* **TEXTAUSZUG**
↓

Aktenzeichen M 11 K 16.5630
VwZVG VwZVG Art. 29
Leitsatz
Tenor
I. Der Bescheid des Landratsamtes … vom 9. November 2016 wird aufgehoben.
II. Der Beklagte hat die Kosten des Verfahrens zu tragen.
III. Die Kostenentscheidung ist vorläufig vollstreckbar.
Der Beklagte darf die Vollstreckung durch Sicherheitsleistung oder Hinterlegung in Höhe des vollstreckbaren Betrags abwenden, wenn nicht die Klägerin vorher Sicherheit in gleicher Höhe leistet.
Gründe
Die Klage hat Erfolg.
1. Die zulässige Klage ist begründet.
Der Bescheid des Landratsamtes vom 9. November 2016 ist rechtswidrig und verletzt die Klägerin in ihren Rechten (§ 113 Abs. 1 Satz 1 VwGO).
Die auf Art. 36 VwZVG i.V.m. Art. 31 VwZVG beruhende Zwangsgeldandrohung im streitgegenständlichen Bescheid ist rechtswidrig, da die Klägerin nicht zur Unterlassung einer etwaigen Beleuchtung des Naturinformationszentrums aufgrund der Auflage Nr. 3.1.5 aus dem Baugenehmigungsbescheid vom 15. März 2007 verpflichtet war.
Grundsätzlich wird nur der Adressat einer behördlichen Anordnung verpflichtet. Adressat der Auflage Nr. 3.1.5 im Baugenehmigungsbescheid vom 15. März 2007 war der damalige Bauherr, mithin der Markt … Auch ist die Klägerin nicht aufgrund von Art. 54 Abs. 2 Satz 3 BayBO zur Einhaltung der Auflage Nr. 3.1.5 verpflichtet. Etwas anderes würde nur gelten, wenn die Klägerin entweder Rechtsnachfolgerin des Marktes … wäre (Art. 54 Abs. 2 Satz 3, erster Halbsatz) oder die Klägerin nach Erteilung der Baugenehmigung ein Besitzrecht an dem streitgegenständlichen Grundstück erlangt haben sollte (Art. 54 Abs. 2 Satz 3, zweiter Halbsatz). Die Klägerin ist jedoch zum einen nicht Rechtsnachfolgerin des Marktes … in diesem Sinne. Mit „Rechtsnachfolge“ im Sinne des Art. 54 Abs. 2 Satz 3 erster Halbsatz BayBO ist eine Erlangung der Eigentümerstellung an dem streitgegenständlichen Grundstück gemeint. Die genauen Eigentumsverhältnisse konnten sich allerdings nicht aufklären lassen. Selbst falls die Klägerin Eigentümerin des Grundstücks Fl.Nr. … sein sollte, ist nach Aktenlage nicht eindeutig, ob bzw. zu welchem Teil das Naturinformationszentrum auf dem Grundstück Fl.Nr. … zum Liegen kommt. Auch ist nicht bekannt, wann das Grundstück Fl.Nr. … aus dem Grundstück Fl.Nr. … herausgemessen worden ist.

↑

* **BEREITGESTELLTE DATEN**
↓

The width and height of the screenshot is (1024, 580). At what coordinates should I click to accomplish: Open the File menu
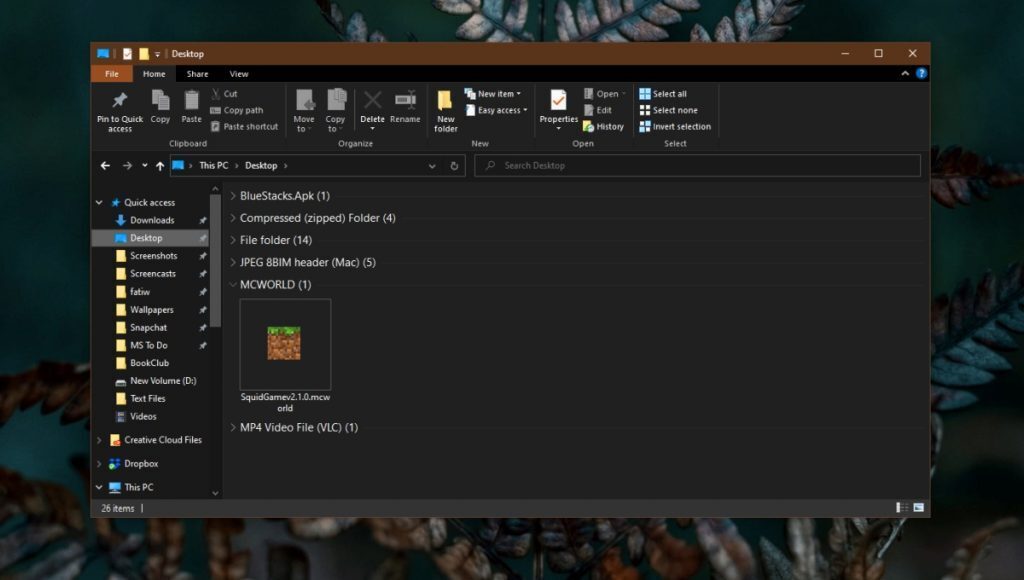[111, 73]
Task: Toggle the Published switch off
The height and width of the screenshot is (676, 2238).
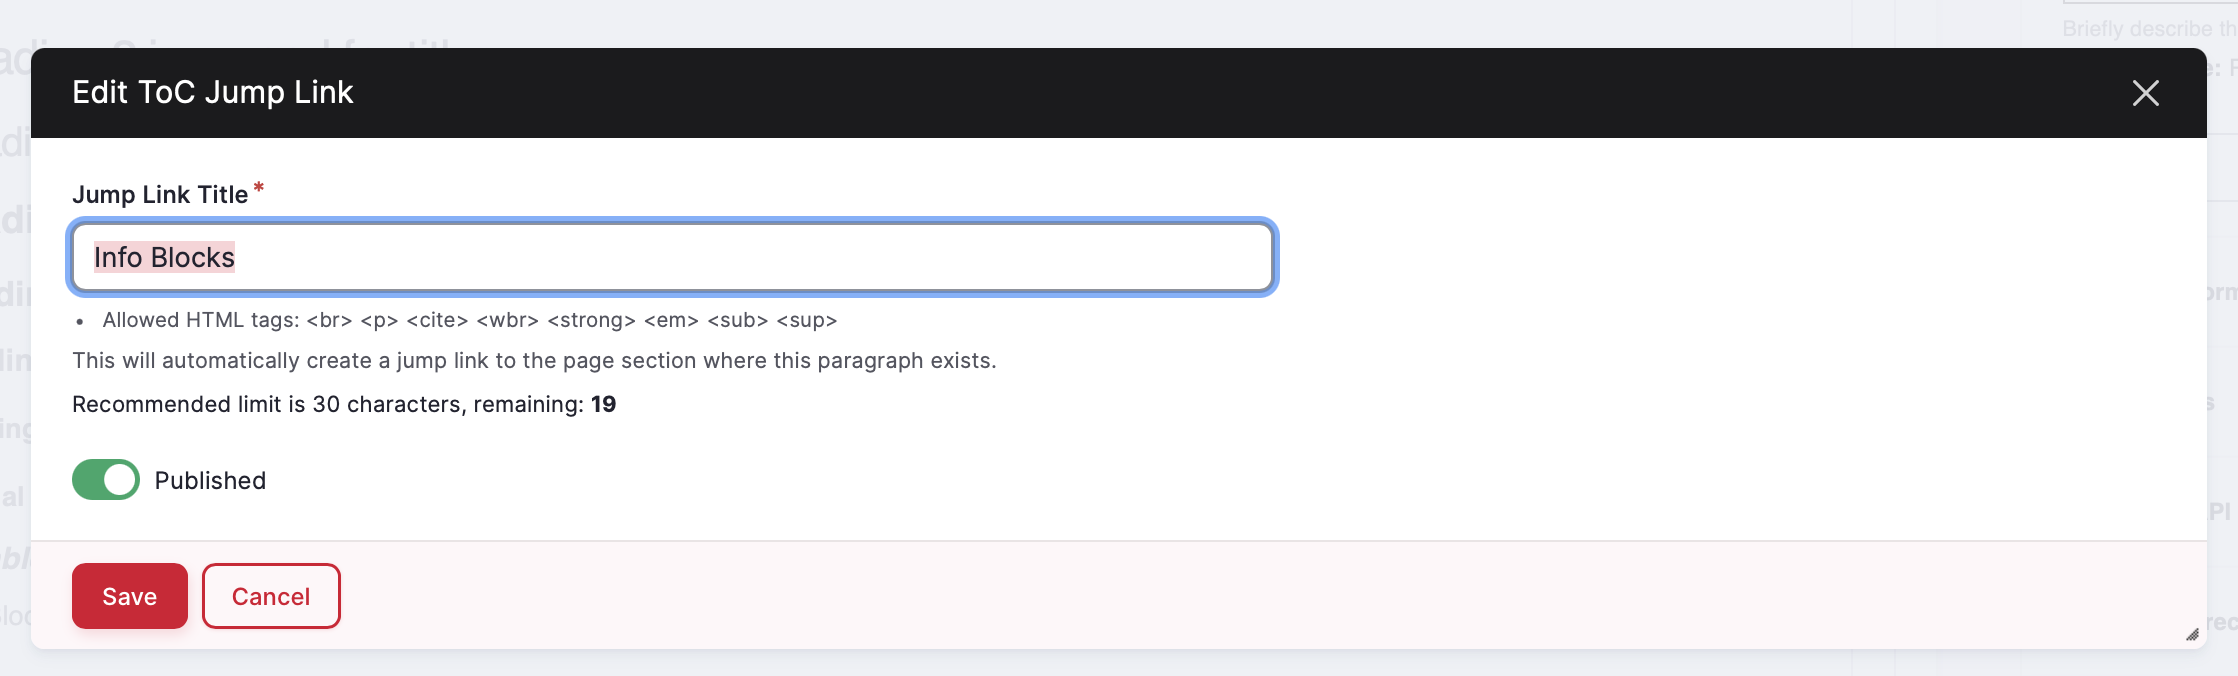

↑

* **AUFGABE 1**
Zitieren Sie aus der Gerichtsentscheidung wörtlich die Passage von „II. Der Beklagte“ bis „Klage ist begründet.“.
* **AUFGABE 2**
Beantworten Sie anhand der Gerichtsentscheidung:
(a) Welches Aktenzeichen trägt sie?
(b) Von welchem Datum ist der aufgehobene Bescheid des Landratsamtes?
(c) Wer hat laut Tenor die Kosten des Verfahrens zu tragen?
Die Daten spielen hierfür keine Rolle.

* **RICHTIGE ANTWORT 1**
II. Der Beklagte hat die Kosten des Verfahrens zu tragen.
III. Die Kostenentscheidung ist vorläufig vollstreckbar.
Der Beklagte darf die Vollstreckung durch Sicherheitsleistung oder Hinterlegung in Höhe des vollstreckbaren Betrags abwenden, wenn nicht die Klägerin vorher Sicherheit in gleicher Höhe leistet.
Gründe
Die Klage hat Erfolg.
1. Die zulässige Klage ist begründet.

* **RICHTIGE ANTWORT 2**
(a) M 11 K 16.5630
(b) 9. November 2016
(c) Der Beklagte